No rescaldo do sufrágio, também o primeiro-ministro, António Costa, e a líder do CDS-PP, Assunção Cristas, fizeram do ambiente um tema central no discurso político. O secretário-geral do Partido Socialista elegeu mesmo “o combate às alterações climáticas” como um dos eixos centrais do programa eleitoral do PS para as próximas legislativas, que será aprovado em Convenção Nacional agendada para 20 de julho.

De resto, a evocação do “combate às alterações climáticas” já tinha sido recorrente ao longo da campanha para as eleições europeias, tanto por Costa como pelo cabeça-de-lista Pedro Marques, mesmo sem grandes propostas concretas. Também Assunção Cristas tem enfatizado a questão da “mitigação das alterações climáticas”. Numa conferência no Porto, a 31 de maio, a líder do CDS-PP defendeu mesmo que “Portugal deve ambicionar ser líder na agenda global azul”.

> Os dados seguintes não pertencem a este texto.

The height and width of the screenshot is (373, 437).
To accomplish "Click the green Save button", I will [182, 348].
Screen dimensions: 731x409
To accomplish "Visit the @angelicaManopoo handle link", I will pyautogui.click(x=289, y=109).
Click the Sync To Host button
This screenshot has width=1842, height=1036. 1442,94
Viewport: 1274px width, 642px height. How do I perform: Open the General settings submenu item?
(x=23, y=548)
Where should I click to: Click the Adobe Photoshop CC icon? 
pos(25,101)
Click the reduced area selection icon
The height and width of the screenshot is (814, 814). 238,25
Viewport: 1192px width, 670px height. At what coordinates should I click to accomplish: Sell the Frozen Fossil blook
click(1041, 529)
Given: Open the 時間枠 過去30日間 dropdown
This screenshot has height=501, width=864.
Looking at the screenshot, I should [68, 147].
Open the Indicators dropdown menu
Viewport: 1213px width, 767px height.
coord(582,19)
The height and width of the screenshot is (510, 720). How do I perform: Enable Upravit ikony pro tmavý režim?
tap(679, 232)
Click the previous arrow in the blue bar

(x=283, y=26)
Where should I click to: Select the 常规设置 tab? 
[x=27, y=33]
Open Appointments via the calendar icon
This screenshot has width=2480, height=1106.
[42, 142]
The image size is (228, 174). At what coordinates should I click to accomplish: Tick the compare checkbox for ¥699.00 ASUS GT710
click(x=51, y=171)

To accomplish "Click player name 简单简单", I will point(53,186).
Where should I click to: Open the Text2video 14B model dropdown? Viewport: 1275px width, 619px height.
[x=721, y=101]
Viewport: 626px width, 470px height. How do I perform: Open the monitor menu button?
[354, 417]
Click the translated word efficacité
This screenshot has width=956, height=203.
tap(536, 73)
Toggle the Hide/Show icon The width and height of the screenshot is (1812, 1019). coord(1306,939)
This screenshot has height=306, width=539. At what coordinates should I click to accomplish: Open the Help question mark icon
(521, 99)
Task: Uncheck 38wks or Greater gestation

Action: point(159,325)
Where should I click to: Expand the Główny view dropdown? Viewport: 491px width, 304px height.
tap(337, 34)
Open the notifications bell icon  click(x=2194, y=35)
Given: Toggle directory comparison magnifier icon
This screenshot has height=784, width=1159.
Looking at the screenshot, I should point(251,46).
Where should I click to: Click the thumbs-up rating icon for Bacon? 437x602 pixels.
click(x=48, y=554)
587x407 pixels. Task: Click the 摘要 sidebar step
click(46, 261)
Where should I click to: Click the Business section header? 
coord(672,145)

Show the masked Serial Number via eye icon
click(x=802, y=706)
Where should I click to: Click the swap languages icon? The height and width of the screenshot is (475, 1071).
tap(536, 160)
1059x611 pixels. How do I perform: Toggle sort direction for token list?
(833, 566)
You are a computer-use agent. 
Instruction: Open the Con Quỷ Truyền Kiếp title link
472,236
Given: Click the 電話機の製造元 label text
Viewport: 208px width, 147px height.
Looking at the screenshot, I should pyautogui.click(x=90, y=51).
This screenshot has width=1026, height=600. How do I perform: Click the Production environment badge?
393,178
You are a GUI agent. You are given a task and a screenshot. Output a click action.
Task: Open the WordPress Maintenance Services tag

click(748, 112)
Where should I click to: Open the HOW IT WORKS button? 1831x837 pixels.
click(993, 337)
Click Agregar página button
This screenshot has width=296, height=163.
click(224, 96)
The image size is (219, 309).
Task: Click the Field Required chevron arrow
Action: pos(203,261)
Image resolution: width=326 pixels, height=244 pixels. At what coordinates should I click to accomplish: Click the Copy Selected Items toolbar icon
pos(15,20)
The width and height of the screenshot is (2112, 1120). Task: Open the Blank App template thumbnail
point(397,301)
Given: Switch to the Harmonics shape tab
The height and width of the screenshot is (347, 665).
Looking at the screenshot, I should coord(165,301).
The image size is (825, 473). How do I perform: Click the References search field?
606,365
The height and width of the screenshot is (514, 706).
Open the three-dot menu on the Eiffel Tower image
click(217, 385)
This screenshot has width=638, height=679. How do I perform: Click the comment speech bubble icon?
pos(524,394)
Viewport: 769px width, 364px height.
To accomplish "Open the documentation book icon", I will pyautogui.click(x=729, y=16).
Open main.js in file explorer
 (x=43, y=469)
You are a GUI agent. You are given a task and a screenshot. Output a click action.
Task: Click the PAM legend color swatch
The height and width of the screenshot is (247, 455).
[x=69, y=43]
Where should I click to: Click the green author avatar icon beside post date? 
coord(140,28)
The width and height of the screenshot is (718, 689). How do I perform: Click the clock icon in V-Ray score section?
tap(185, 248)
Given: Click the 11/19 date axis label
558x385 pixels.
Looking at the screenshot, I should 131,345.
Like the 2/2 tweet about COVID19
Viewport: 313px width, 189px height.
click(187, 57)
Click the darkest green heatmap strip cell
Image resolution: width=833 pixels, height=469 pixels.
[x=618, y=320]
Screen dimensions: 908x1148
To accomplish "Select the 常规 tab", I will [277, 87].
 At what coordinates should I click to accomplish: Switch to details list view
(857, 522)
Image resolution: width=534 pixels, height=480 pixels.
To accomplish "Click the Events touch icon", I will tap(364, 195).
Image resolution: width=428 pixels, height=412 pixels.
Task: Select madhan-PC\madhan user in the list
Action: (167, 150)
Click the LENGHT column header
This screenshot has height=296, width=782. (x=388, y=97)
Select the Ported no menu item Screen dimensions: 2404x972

André Silva, líder do PAN, partido que garantiu a eleição do primeiro deputado em 2015 e que desde então tem vindo a ganhar força nas urnas, admite que “os partidos políticos perceberam que as questões ambientais são importantes, na medida em que começaram a ter expressão eleitoral”, mas não se coíbe de apontar o dedo a “discursos demasiado abertos e redondos em torno de chavões ambientalistas”, que carecem de “ações programáticas concretas”.

E aponta exemplos: “Se nós enquanto país queremos caminhar para a neutralidade carbónica, não podemos permitir a exploração de hidrocarbonetos do nosso país. Além de que há uma permissividade total em relação à matéria celulosa, por exemplo. Esta incoerência revela que não há um compromisso verdadeiro com a proteção ambiental”.

Também Manuela Cunha, membro do Conselho Nacional de “Os Verdes”, deixa críticas ao que considera ser um discurso “meramente eleitoral e oportunista”

“Os partidos integraram essa agenda, contradizendo-se. Temos o caso do Tua, o exemplo mais ridículo e revoltante que há neste país. O Tua foi ao longo dos séculos uma obra equilibrada do ponto de vista ambiental. Mas a barragem veio assassinar todos os ecossistemas. Depois, para fingir que isso não aconteceu, criou-se o Parque Natural do Vale do Tua. É uma perfeita fantochada. Há muitas contradições neste discurso supostamente ambientalista”.

André Freire, politólogo, considera mesmo que não tem havido, a este nível, grandes mudanças. “Pode haver um aumento da presença do tema nos media e nos discursos partidários, mas depois não vejo grande polarização, partidos com diferentes posições que estejam dispostos a assumir os ‘trade-offs’ que há sempre numa discussão política. É tudo um bocado gasoso. Diz-se umas coisas redondas porque toda a gente acha que sim, mas ninguém quer assumir os custos.”

É também para eles que Henrique Frazão, um dos ativistas do movimento Extinction Rebellion, fala, quando resume o desafio que está para vir. “Os cientistas já andam a avisar para os riscos que corremos há 30 anos. Agora, dizem que temos dez anos para alterar tudo drasticamente. Gosto de acreditar que vamos conseguir fazê-lo, mas…”.